### Task statement
Render the items as a Markdown table with the columns Row and Item line, starting at the line that contains "The width and height of the screenshot is (1024, 957)." and ending at the line that contains "at that location.". Give each non-blank line its own numbered row, and include both of those lines.

━━━━

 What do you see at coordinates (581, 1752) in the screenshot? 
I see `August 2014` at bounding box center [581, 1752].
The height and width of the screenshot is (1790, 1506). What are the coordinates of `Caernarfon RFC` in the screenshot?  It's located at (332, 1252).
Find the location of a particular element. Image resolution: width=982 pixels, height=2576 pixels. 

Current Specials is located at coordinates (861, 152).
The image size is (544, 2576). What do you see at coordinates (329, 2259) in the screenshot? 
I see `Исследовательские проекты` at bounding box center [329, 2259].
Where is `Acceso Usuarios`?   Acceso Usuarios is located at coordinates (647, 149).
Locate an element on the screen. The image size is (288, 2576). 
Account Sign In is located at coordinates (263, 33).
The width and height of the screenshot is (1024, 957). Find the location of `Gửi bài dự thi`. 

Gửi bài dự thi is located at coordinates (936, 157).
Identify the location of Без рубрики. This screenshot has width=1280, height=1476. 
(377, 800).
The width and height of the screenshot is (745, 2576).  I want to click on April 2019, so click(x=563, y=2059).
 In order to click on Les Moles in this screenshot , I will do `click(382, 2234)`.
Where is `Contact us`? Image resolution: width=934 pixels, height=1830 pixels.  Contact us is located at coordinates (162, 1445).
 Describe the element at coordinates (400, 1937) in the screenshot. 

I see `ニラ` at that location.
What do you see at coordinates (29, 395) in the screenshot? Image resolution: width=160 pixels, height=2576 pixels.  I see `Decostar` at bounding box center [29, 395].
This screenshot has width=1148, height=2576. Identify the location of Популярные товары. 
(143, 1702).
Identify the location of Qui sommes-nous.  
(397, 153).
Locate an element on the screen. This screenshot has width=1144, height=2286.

━━━━

### Problem solution
| Row | Item line |
|---|---|
| 1 | The width and height of the screenshot is (1024, 957). Find the location of `Gửi bài dự thi`.  |
| 2 | Gửi bài dự thi is located at coordinates (936, 157). |
| 3 | Identify the location of Без рубрики. This screenshot has width=1280, height=1476.  |
| 4 | (377, 800). |
| 5 | The width and height of the screenshot is (745, 2576).  I want to click on April 2019, so click(x=563, y=2059). |
| 6 |  In order to click on Les Moles in this screenshot , I will do `click(382, 2234)`. |
| 7 | Where is `Contact us`? Image resolution: width=934 pixels, height=1830 pixels.  Contact us is located at coordinates (162, 1445). |
| 8 |  Describe the element at coordinates (400, 1937) in the screenshot.  |
| 9 | I see `ニラ` at that location. |